● HOW TO COMPLETE THIS TASK
Continue the article below on Iceland as a data center location, starting after its last sentence.

● READING TEXT
═══
Iceland’s AI moment

Apr 1, 2024

Iceland’s AI moment

It’s cold, it’s renewable, and it’s cheap. But is it ready?
Article published 26th March 2024 by Datacenter Dynamics

Iceland has long pitched itself as a perfect place for data centers, thanks to its cheap, clean power, and cold temperatures.

But, for years, the majority of the companies that answered the call were cryptominers, riling locals and doing little to shift workloads from the rest of the world.

On a visit to Iceland, DCD found the country is ready to make its case again, thanks to a new submarine cable, increasing pressure for sustainability, and — most of all — the surge in artificial intelligence demand.

Bringing data centers to Iceland
Data centers are here to stay,” Iceland’s president Guðni Th. Jóhannesson told DCD.
═══
● PROVIDED MATERIAL
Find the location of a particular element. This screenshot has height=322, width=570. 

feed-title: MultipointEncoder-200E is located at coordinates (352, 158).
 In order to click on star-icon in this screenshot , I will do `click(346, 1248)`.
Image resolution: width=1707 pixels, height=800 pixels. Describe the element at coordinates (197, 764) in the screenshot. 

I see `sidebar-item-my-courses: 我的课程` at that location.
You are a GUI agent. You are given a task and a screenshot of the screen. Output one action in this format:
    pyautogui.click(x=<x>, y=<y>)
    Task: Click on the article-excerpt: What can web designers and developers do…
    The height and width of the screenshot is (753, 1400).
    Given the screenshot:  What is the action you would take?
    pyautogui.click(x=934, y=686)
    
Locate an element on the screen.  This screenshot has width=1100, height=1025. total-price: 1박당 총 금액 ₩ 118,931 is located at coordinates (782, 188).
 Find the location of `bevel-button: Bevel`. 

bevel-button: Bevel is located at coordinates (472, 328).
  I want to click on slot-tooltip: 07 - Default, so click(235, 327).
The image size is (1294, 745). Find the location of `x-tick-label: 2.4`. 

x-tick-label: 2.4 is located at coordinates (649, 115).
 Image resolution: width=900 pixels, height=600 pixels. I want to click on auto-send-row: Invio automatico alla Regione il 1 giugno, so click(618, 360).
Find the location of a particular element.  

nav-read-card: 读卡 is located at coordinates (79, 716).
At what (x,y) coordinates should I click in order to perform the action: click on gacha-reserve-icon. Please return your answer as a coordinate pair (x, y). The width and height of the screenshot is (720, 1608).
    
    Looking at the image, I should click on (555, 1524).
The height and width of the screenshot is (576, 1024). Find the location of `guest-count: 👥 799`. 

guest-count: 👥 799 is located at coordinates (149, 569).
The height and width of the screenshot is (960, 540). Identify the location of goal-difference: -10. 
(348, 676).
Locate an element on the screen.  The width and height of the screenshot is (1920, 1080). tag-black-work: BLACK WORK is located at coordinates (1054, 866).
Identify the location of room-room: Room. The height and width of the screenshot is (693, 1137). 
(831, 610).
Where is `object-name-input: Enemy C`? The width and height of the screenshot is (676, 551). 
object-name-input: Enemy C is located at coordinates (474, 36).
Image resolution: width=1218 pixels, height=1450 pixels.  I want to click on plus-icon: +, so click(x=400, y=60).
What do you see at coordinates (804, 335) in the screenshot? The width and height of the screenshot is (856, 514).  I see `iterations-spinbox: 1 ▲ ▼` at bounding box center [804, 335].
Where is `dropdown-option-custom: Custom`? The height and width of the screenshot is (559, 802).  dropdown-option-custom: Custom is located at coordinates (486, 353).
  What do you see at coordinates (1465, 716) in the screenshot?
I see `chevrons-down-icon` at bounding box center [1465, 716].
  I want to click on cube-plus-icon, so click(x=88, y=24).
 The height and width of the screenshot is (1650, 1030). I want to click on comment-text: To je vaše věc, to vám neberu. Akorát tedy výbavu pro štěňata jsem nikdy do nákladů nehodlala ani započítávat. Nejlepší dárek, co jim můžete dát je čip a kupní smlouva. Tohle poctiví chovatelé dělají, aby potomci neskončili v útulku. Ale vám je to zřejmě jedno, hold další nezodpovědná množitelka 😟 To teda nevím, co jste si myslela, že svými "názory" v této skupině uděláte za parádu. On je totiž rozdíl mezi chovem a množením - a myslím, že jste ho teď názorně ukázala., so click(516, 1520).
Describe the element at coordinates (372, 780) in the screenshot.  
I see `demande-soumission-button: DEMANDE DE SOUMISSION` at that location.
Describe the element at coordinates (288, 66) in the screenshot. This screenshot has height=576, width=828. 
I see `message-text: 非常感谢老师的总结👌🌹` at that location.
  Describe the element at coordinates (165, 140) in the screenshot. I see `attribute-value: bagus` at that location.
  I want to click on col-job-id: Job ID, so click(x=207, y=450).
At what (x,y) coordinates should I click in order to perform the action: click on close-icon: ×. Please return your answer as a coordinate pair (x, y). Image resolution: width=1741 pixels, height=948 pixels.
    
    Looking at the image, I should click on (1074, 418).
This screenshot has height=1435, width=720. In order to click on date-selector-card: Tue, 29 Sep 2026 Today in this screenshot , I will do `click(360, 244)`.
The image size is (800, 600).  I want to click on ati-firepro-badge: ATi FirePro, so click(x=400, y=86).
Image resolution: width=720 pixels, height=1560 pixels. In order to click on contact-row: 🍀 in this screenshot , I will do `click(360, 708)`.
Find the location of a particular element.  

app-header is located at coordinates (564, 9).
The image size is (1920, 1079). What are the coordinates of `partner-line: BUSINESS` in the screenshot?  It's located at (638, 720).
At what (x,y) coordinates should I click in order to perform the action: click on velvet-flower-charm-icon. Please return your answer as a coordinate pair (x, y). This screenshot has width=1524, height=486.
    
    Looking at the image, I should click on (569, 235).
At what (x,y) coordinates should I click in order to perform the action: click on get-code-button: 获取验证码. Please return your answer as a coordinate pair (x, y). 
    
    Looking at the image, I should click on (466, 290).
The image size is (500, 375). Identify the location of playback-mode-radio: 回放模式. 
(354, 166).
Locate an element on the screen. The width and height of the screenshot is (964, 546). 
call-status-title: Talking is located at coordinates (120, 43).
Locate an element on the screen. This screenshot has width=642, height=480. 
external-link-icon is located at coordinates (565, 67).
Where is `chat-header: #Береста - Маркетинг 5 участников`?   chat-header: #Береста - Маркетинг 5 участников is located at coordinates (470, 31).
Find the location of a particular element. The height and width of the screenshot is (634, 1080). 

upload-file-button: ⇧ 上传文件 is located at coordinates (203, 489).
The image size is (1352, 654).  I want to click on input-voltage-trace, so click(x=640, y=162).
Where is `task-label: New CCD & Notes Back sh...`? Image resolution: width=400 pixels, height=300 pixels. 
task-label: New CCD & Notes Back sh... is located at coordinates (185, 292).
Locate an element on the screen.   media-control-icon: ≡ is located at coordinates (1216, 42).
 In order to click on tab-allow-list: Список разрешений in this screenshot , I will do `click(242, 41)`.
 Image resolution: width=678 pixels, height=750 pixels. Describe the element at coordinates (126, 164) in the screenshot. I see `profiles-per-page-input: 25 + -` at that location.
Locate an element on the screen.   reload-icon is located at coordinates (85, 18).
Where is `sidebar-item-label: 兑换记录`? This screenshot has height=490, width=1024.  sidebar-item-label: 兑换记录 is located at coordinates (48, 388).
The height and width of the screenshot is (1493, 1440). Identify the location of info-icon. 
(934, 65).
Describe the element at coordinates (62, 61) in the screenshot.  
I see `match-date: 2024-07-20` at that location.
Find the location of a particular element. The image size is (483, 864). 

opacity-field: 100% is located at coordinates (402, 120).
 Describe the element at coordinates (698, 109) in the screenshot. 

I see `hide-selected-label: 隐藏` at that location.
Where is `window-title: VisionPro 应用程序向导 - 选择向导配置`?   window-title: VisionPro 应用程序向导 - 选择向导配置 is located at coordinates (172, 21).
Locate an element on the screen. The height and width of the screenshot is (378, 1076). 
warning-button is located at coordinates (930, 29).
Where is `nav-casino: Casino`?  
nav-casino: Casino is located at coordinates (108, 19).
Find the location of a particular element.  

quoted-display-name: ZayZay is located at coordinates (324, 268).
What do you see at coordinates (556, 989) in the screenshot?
═══
● ANSWER TO THIS PROBLEM
When I was studying in England in the late 80s, there was no Internet. My mom sent me newspapers that arrived 14 days later, and I read everything — the obituaries, the advertisements, everything. This was my connection to Iceland. I’d make a phone call, twice a month, just to find out if everybody was still alive.”

Things have changed dramatically since. Wherever you go, you are connected,” Jóhannesson said. The world has shrunk.”

This has meant that the people of Iceland are no longer disconnected from the wider world, but the digital age also comes with a decidedly physical footprint.

Last night, I attended a sporting event. I took loads of videos, listened to Spotify on the way back, downloaded necessary stuff, unnecessary stuff,” Jóhannesson said. But I didn’t pay any attention to the energy, because it’s just the cloud — I don’t see smoke billowing up out of my laptop or phone.”

As the data center sector expands rapidly, fueled partly by AI demand which now consumes power comparable to entire cities: This might be a cause for concern,” he argued. It should make us aware that if we want to be sustainable, we have to be conscious of the energy we use and how we use that energy.”

Iceland’s president wants more connectivity, but he told us it shouldn’t come at a cost. He said it should use Iceland’s 100 percent renewable grid.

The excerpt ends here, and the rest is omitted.